The closing keynote speaker was without doubt one of the more unusual ones to appear at an Internet Librarian conference. According to the conference program, Josh Hanagarne, a reference librarian at Salt Lake City Public Library and Author, The World’s Strongest Librarian, “is a performing strong man who is an imposing 6′ 7″ tall, a bookish nerd, family man, and twitchy guy with Tourette Syndrome”. Josh charmed, mesmerized, and inspired the audience and received a standing ovation at the end of his talk. It was amazing how he frankly discussed his affliction and how it has affected his life.
Recently, Josh has been on a book tour and has noticed how some questions come up more often than others. The most common one is “What’s wrong with you?” (He has one of the most serious cases of Tourette syndrome that his neurologist has ever seen.)

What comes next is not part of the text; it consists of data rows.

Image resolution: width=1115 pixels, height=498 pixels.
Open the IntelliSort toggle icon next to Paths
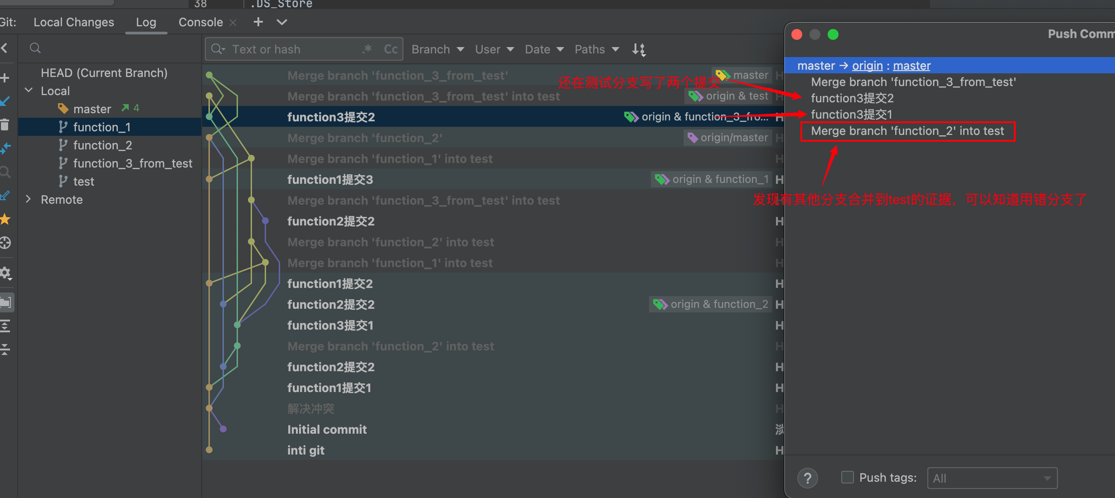(x=639, y=49)
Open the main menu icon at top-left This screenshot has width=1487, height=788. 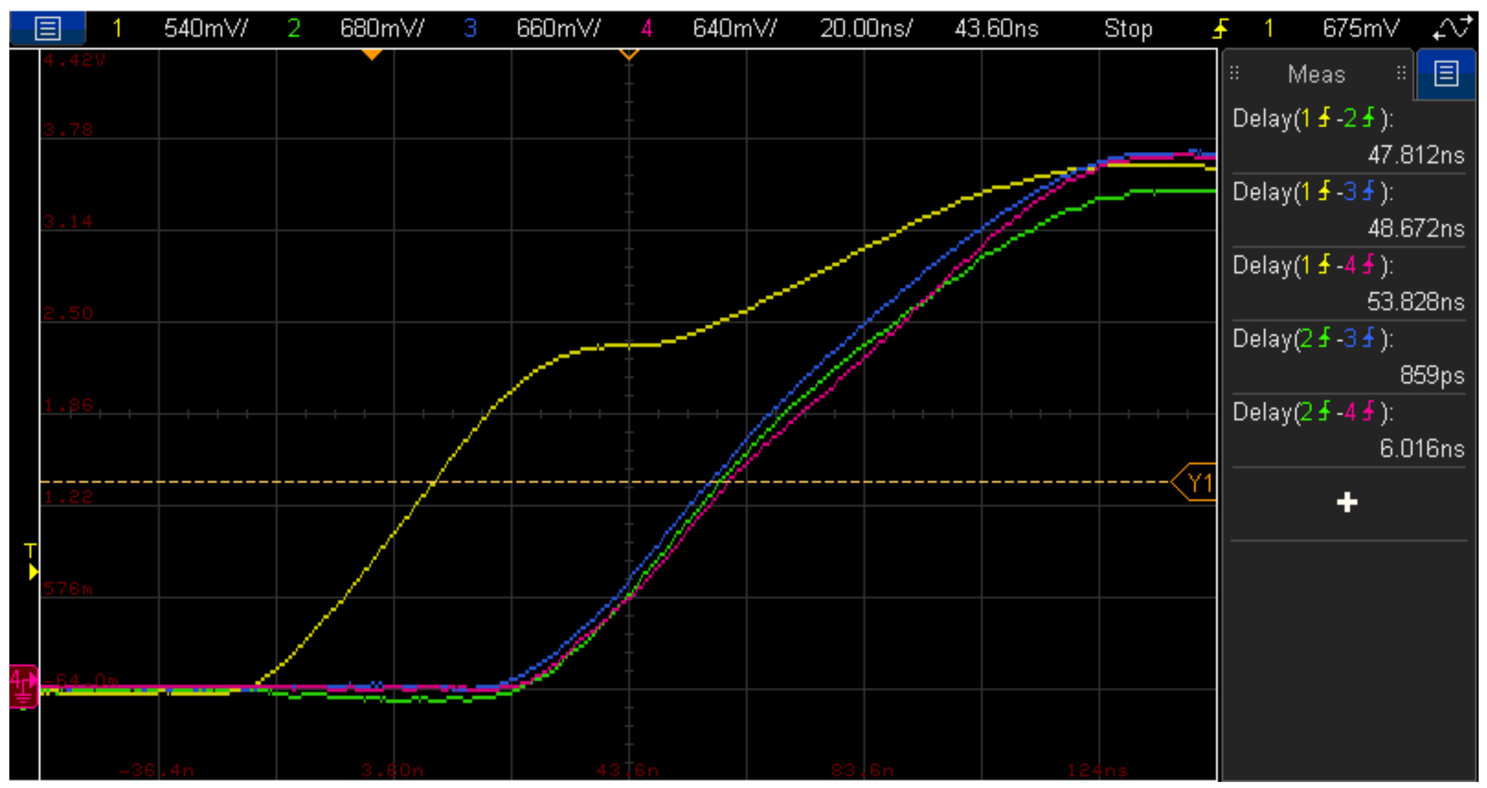[x=47, y=28]
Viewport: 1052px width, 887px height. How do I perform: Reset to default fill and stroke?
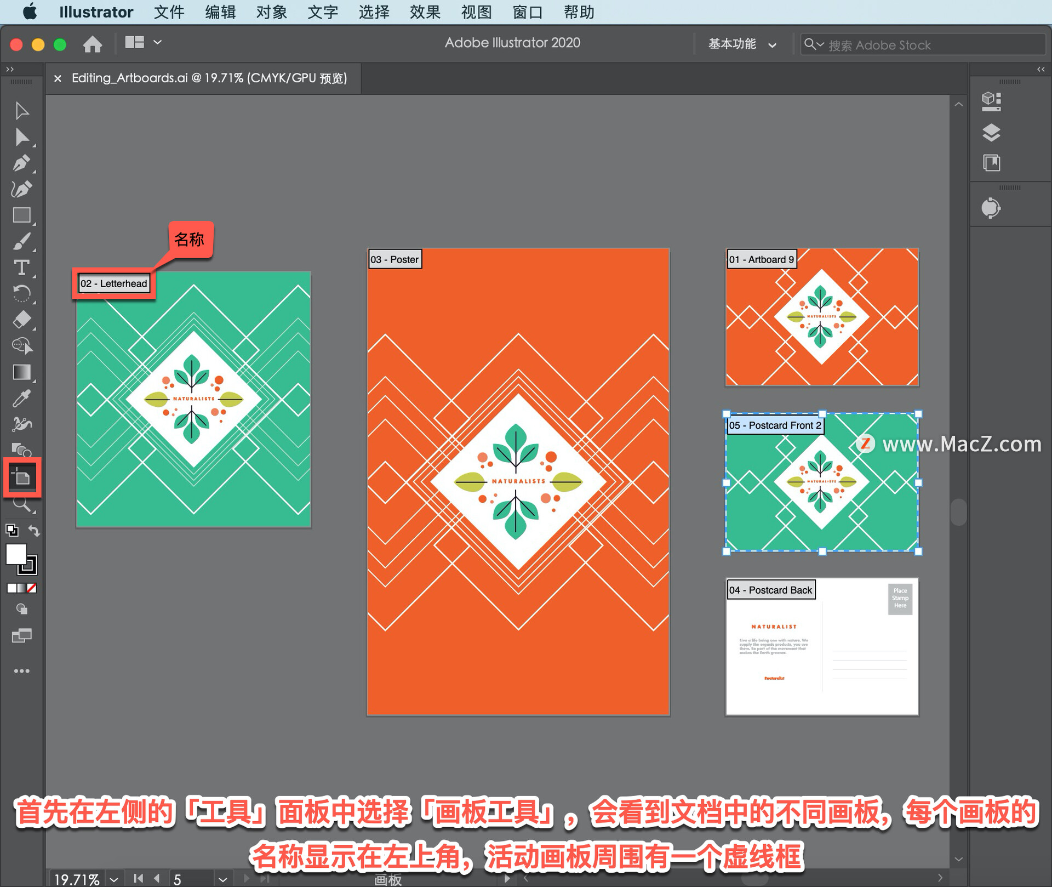pos(11,530)
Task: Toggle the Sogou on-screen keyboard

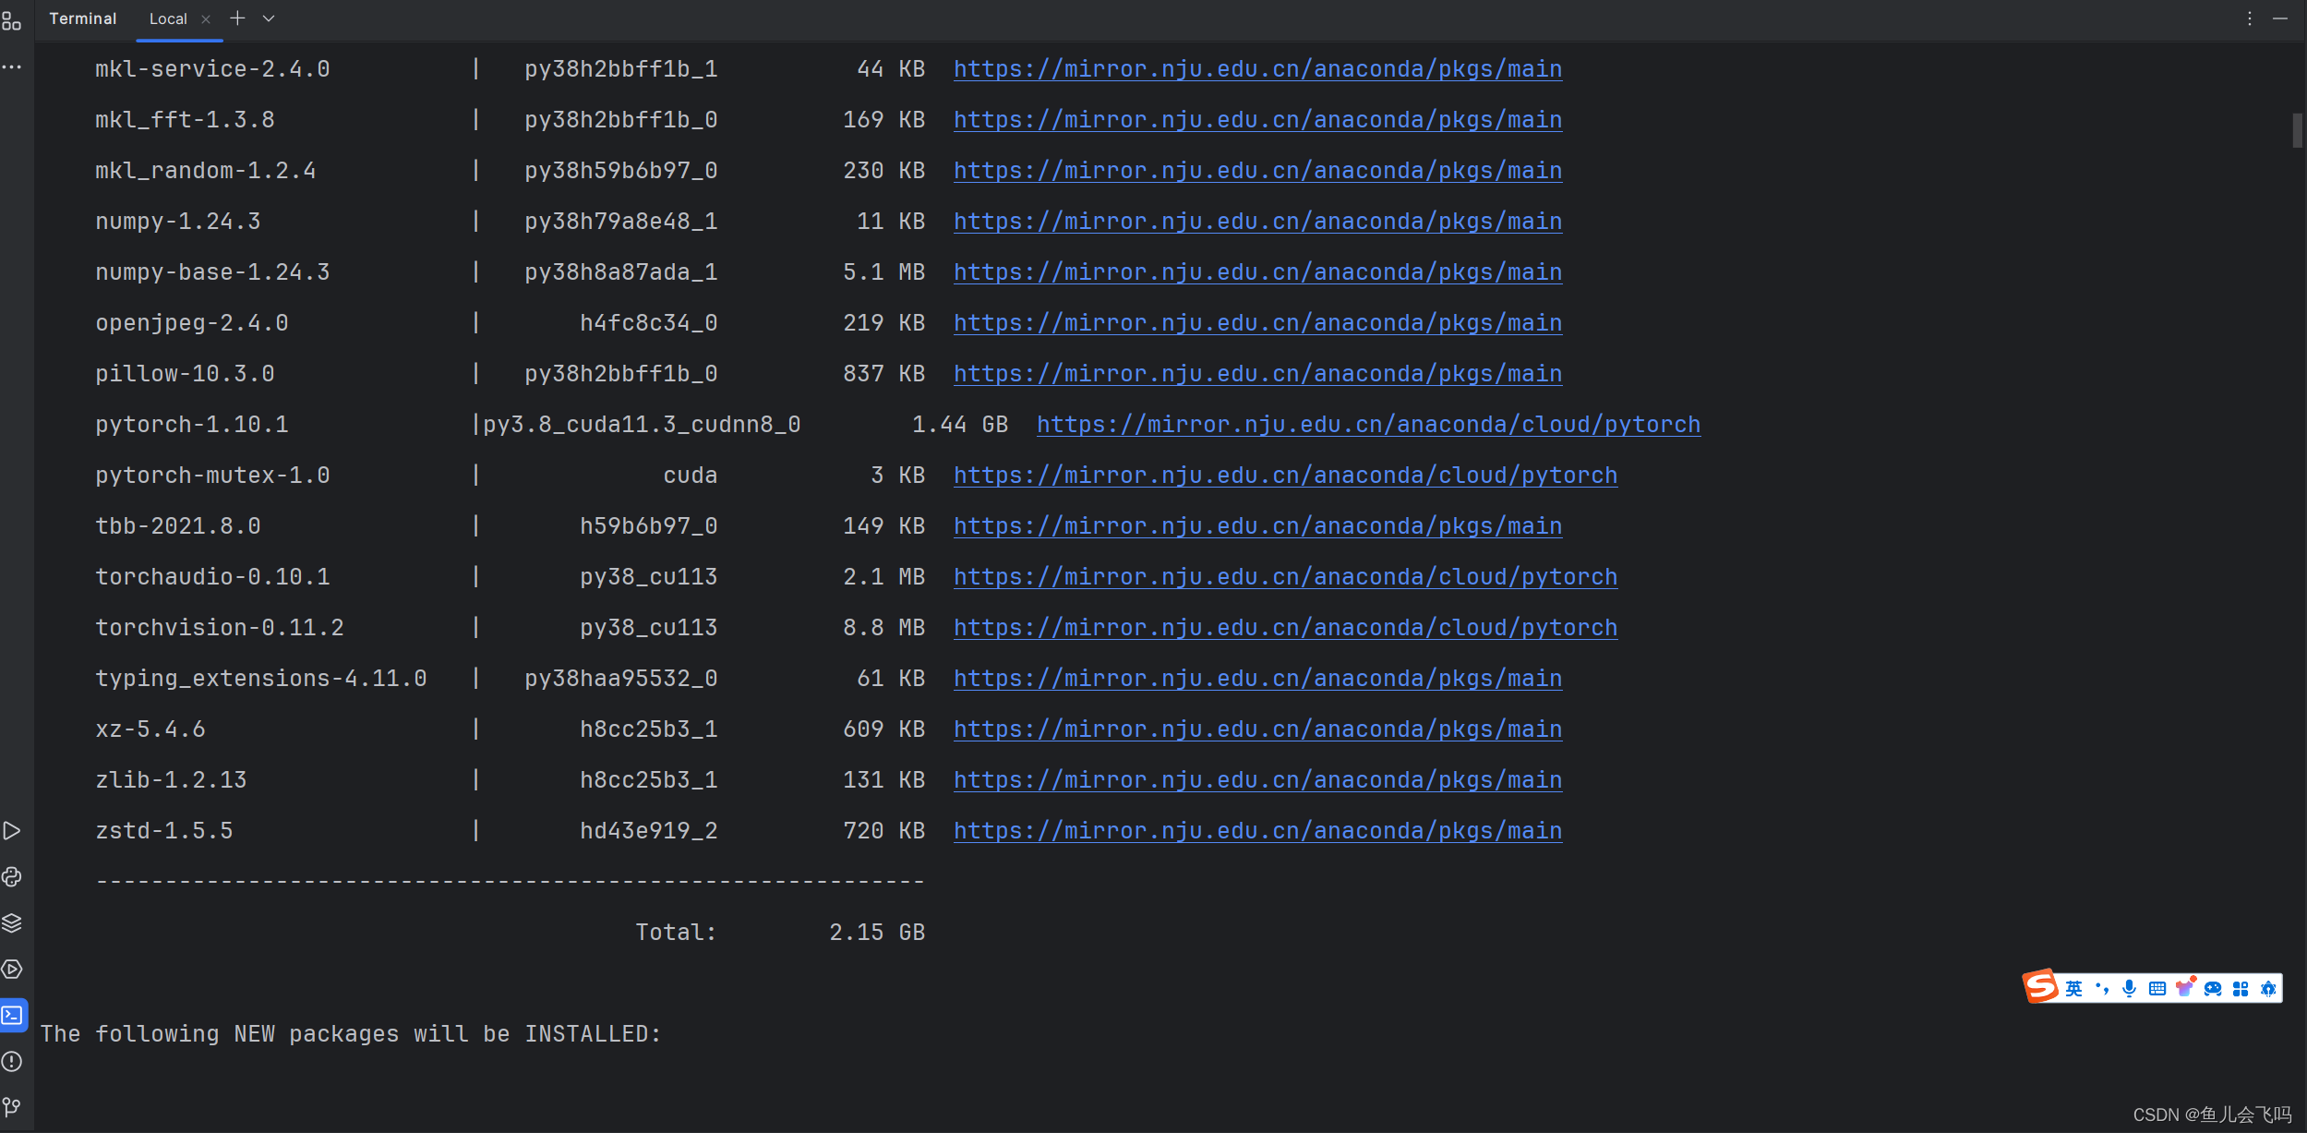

Everybody asks, “Why should I care about libraries? Why do we need them?” The only thing to say is “Without libraries there would be no librarians. Is that a world you want to live in?” Josh believes that kindness, compassion,and curiosity are the most precious things we have. “When it comes to libraries, I am always inspired. Libraries have saved my life.” When he began meeting his staff, the new director of the Salt Lake City library said, “It is not our job to create a better library; it is our job to create a better community.”
What do you think the purpose of a library is? Some answers from the audience included: a place for lifelong learning, to connect people to knowledge and information, empower people, a place to come to have fun, a place where you dream with your eyes open, and to make people free.

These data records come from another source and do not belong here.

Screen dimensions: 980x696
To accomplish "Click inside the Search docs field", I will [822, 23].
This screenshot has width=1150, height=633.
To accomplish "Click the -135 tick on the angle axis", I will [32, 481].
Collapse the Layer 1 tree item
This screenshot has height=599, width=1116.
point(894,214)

In his role as a reference librarian, Josh has observed that you know the people for whom the library is simply a part of their day. He told some stories of memorable events in his library and some memorable quotations from users:
- “What you have here is a miracle” It’s easy to forget what you have.

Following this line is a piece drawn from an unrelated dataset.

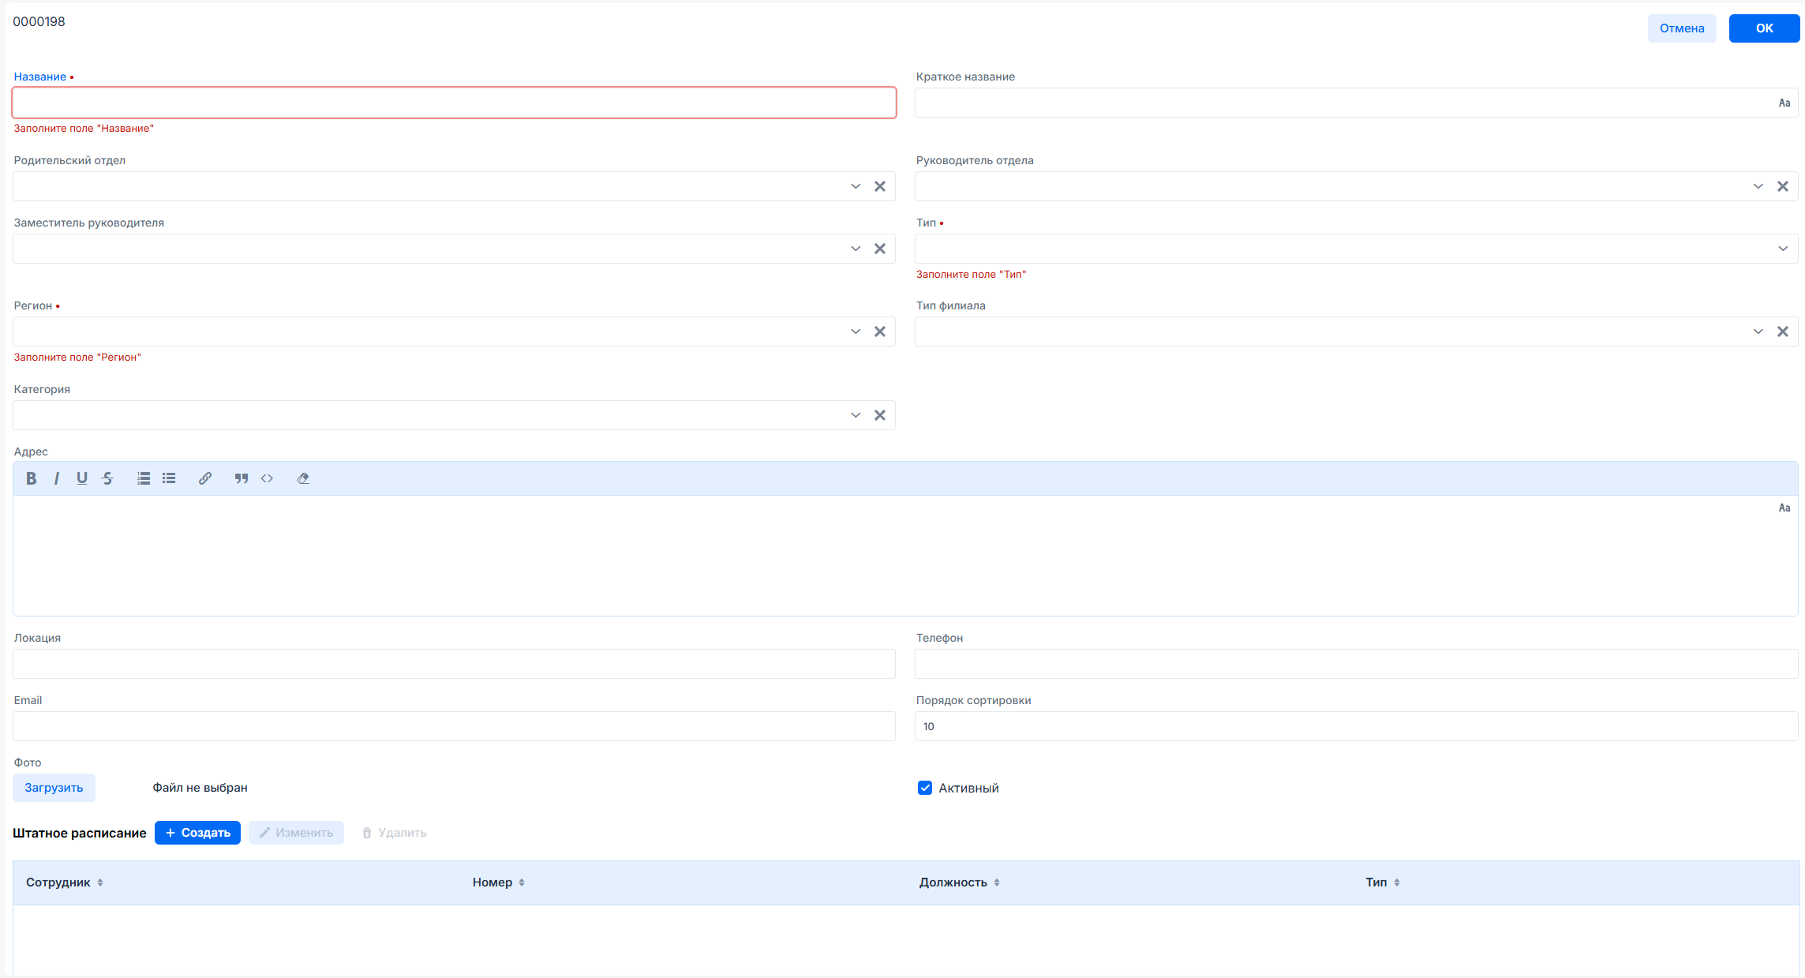Insert a numbered list in address
The width and height of the screenshot is (1805, 978).
[x=144, y=478]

- “A library immediately awards you dignity. Whoever you talk to will help you.” It matters so much to so many way people in ways you never know.
- We’re scrambling. Time you spend thinking “I can’t believe this is happening” is time wasted. We should say “It’s happening” the sooner you say that, the sooner you can say “What now?”
- Libraries can make people more free than they can be otherwise. (“Free” meant to love in the 17th century.)
We can leave this room freer than we entered it. We will have more options as long as we can ask questions.